Cruising (1980 film)

Based on the novel by Gerald Walker, Cruising is the story of an undercover New York City cop who is tracking down a serial killer through the S&M gay nightclubs as gay men are the targets of the deaths. Written for the screen and directed by William Friedkin, the film is an exploration into the world of the gay subculture of leather bars during the late 1970s/early 1980s before the AIDS crisis would emerge. Starring Al Pacino, Paul Sorvino, Karen Allen, Richard Cox, and Don Scardino. Cruising is a chilling although uneven thriller from William Friedkin.

The film is set into the sub-culture of the gay leather bars and sadomasochistic clubs in New York City where a New York City cop goes undercover to find a serial killer who had been killing gay men. Along the way, the cop deals with the growing homophobia among his fellow policemen while struggling with his role as an undercover cop as his personal life starts to fall apart. It’s a film that plays into a man going into a world that he doesn’t really know much about as he gets extremely close to this world. Even as he begins to wonder who the killer is as William Friedkin’s screenplay takes its time for the film’s protagonist in Steve Burns (Al Pacino) to study this gay subculture he’s in as he has to pretend to be gay by the way they walk and how they act.

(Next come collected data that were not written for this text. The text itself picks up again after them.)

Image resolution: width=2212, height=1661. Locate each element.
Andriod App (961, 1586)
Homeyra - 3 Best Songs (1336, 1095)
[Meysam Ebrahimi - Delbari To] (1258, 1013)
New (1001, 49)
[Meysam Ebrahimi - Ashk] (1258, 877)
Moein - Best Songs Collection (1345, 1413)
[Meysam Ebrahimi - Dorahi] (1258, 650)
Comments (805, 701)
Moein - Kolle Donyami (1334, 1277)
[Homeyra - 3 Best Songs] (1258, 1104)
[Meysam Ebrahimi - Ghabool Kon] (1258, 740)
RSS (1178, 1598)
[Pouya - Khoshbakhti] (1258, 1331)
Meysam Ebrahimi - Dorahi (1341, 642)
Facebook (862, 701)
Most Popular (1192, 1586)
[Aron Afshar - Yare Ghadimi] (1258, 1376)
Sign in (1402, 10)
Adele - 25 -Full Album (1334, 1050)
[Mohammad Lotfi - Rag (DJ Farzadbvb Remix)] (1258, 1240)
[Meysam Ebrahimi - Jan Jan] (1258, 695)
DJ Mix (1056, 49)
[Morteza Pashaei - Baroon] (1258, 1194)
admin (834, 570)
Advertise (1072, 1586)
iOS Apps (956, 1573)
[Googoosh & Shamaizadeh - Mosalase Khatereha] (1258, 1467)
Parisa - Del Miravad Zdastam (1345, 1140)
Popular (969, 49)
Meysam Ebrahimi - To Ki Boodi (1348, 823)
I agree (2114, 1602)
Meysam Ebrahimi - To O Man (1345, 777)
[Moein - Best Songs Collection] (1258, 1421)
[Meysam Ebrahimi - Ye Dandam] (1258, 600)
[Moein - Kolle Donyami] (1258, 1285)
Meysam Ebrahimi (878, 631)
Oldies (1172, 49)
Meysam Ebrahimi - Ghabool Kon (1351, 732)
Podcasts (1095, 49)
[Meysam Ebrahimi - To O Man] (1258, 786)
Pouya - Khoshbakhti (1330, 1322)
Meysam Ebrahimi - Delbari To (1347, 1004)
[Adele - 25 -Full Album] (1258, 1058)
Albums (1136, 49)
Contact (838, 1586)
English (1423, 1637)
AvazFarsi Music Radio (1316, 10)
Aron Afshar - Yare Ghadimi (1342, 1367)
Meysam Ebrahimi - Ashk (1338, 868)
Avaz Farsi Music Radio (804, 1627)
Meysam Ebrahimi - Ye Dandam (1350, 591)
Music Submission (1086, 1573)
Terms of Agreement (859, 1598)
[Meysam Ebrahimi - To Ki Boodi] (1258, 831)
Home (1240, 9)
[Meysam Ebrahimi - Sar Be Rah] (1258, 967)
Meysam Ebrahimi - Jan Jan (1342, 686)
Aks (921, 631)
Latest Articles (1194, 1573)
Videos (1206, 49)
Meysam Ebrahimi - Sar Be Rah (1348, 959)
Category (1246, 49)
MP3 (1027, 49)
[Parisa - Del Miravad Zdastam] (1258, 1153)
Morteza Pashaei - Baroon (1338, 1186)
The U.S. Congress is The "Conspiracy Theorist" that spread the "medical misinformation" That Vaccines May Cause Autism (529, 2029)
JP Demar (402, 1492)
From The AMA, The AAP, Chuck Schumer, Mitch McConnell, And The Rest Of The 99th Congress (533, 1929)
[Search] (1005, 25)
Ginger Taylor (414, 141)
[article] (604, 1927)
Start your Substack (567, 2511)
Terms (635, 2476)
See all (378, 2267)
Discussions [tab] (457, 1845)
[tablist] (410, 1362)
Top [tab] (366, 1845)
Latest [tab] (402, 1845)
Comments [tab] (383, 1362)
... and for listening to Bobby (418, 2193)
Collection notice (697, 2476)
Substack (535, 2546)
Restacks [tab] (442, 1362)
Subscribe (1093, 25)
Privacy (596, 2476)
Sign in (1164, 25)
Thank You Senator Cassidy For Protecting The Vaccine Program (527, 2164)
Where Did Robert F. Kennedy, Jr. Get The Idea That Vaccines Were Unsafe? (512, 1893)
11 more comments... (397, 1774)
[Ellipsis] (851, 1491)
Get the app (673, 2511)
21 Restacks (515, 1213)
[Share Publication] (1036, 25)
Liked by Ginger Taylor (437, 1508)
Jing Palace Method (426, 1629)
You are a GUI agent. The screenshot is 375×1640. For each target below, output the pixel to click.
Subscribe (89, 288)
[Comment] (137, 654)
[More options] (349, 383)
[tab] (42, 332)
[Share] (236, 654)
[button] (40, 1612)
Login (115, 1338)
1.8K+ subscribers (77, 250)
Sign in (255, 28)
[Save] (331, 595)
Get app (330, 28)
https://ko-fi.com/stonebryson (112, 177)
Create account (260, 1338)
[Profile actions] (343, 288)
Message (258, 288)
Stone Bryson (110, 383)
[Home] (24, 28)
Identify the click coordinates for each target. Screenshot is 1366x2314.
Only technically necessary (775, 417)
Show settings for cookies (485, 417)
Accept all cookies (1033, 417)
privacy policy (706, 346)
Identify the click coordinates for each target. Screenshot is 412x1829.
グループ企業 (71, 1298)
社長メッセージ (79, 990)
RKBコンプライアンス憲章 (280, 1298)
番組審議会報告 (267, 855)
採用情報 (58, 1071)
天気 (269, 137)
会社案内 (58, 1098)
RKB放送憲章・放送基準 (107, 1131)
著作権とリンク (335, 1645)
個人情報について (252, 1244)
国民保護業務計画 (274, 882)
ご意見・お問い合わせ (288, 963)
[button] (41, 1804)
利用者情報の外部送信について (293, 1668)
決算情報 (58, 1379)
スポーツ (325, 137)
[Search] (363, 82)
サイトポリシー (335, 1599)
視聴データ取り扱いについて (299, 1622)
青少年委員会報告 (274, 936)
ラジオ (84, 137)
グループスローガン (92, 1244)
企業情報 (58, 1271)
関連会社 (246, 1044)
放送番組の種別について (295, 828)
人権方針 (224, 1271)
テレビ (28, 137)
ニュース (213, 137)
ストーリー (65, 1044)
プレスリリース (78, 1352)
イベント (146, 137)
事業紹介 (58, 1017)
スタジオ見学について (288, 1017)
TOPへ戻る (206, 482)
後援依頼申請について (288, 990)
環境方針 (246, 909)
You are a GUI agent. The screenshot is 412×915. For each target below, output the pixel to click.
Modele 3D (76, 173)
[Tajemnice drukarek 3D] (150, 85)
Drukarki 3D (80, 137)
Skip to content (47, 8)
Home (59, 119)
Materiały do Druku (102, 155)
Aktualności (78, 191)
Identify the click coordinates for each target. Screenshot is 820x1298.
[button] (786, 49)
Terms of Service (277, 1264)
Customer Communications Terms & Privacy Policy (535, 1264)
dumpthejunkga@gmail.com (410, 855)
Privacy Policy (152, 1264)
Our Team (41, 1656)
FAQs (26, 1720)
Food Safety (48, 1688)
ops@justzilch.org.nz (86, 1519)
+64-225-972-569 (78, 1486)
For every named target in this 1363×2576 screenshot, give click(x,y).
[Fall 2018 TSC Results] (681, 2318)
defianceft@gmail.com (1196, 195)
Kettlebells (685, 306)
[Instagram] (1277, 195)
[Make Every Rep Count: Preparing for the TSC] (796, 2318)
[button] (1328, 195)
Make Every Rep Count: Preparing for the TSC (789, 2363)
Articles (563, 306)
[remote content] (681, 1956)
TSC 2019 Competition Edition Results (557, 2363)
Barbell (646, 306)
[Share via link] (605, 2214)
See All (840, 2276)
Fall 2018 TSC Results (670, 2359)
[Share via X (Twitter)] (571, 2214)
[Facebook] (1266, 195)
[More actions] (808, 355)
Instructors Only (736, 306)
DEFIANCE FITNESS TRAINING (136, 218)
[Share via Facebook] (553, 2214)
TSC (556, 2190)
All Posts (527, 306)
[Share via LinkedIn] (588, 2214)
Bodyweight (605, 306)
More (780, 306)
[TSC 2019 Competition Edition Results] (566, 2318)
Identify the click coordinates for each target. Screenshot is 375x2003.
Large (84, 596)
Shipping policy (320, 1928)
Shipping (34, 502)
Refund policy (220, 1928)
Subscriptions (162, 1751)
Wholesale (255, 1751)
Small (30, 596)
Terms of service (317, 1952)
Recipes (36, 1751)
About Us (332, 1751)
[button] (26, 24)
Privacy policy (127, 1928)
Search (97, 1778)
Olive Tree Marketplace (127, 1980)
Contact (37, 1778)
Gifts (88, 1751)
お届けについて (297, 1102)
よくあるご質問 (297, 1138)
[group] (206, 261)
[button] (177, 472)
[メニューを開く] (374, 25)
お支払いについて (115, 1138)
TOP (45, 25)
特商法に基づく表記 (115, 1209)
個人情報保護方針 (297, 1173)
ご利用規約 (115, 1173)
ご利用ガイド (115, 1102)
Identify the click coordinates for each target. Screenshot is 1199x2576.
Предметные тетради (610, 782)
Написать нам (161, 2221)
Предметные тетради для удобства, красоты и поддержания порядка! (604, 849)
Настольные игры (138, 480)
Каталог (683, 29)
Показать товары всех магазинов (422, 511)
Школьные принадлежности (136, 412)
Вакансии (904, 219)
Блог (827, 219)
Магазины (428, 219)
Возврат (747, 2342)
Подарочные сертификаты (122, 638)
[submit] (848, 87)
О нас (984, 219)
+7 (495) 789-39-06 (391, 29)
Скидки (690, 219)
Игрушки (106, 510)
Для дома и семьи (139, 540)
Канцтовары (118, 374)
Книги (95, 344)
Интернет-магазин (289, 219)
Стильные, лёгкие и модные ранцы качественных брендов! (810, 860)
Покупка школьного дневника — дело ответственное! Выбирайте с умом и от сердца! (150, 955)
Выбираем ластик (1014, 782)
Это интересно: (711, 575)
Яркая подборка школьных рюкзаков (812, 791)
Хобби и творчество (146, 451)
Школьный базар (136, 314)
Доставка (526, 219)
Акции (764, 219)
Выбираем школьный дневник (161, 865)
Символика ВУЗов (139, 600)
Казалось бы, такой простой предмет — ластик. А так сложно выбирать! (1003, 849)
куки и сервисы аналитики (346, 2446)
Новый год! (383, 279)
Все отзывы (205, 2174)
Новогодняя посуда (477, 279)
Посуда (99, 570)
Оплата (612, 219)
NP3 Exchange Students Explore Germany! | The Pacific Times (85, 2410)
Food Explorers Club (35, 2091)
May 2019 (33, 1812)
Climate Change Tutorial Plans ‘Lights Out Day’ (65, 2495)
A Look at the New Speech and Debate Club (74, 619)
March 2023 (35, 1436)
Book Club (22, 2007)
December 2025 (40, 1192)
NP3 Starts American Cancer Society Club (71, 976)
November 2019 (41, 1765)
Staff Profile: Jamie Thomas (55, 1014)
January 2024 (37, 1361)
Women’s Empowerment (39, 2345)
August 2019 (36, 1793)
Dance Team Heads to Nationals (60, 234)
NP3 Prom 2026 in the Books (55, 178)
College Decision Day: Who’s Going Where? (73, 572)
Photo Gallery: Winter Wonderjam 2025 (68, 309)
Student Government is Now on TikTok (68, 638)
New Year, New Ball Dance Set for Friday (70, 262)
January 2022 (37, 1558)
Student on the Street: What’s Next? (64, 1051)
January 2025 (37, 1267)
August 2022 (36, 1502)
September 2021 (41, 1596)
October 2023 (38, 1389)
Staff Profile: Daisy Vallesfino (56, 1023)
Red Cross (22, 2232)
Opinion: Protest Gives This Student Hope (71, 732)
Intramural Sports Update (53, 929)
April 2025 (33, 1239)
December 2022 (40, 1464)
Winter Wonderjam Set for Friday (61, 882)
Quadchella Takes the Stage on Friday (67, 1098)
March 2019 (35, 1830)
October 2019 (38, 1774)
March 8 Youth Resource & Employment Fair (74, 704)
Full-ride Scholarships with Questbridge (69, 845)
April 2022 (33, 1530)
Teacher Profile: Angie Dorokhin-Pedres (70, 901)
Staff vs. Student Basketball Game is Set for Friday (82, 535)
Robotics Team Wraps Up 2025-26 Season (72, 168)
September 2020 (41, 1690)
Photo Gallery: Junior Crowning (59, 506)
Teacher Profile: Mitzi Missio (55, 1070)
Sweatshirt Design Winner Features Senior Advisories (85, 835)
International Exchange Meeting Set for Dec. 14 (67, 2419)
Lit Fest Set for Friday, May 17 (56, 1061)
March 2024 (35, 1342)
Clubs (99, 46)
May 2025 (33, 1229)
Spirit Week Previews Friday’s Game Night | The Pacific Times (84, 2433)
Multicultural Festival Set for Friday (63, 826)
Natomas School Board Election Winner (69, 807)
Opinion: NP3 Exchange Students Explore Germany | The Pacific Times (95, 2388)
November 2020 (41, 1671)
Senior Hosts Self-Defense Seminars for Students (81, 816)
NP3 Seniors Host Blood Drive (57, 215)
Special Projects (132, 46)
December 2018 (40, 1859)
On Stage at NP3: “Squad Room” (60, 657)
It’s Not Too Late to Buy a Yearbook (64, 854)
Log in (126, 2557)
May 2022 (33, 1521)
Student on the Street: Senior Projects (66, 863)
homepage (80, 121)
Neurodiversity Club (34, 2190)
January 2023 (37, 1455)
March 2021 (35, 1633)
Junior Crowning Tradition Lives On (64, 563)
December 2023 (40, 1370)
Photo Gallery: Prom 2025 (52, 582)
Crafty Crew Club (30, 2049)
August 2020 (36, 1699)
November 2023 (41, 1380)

Yet, he would struggle with his job and being undercover as his sporadic visits with his girlfriend Nancy (Karen Allen) are limited as the only person he can talk to his superior Captain Edelson (Paul Sorvino). Upon trying to find evidence and such about the world and who the killer might be, things do get more complicated where the film’s third act does become a mess. Even as the narrative reveals not just who the killer is and his motivations but it’s one that is never developed as Friedkin seems to try and make the killer a complex character but it never really gets fleshed out. Friedkin does also explore the world of homophobia from the way a couple of patrol officers harass two men in drag in one scene as well as the beating of a suspect from cops that would disgust Burns.

Friedkin’s direction is very interesting in the way he maintains an air of suspense in the film while the killings that are presented are quite brutal and gory. The film does open with a scene on the Hudson River where crew members on a barge ship find a severed arm. Friedkin’s use of close-ups and medium shots are very prevalent while he also infuses some very strange moments such as Burns at a leather bar dancing and getting high as it plays into his own descent. Friedkin maintains that sense of paranoia as well as terror in the way Burns deals with these murders as some of the violence is quite gruesome. The scenes at the leather bars and S&M clubs are quite provocative to showcase a world that is quite dangerous as well as foreign to a mainstream audience. Yet, some of it does play to stereotypes with the exception of a few characters who are fleshed out. Overall, Friedkin creates a very engaging yet messy thriller about a man going undercover into the world of gay leather bars and S&M clubs.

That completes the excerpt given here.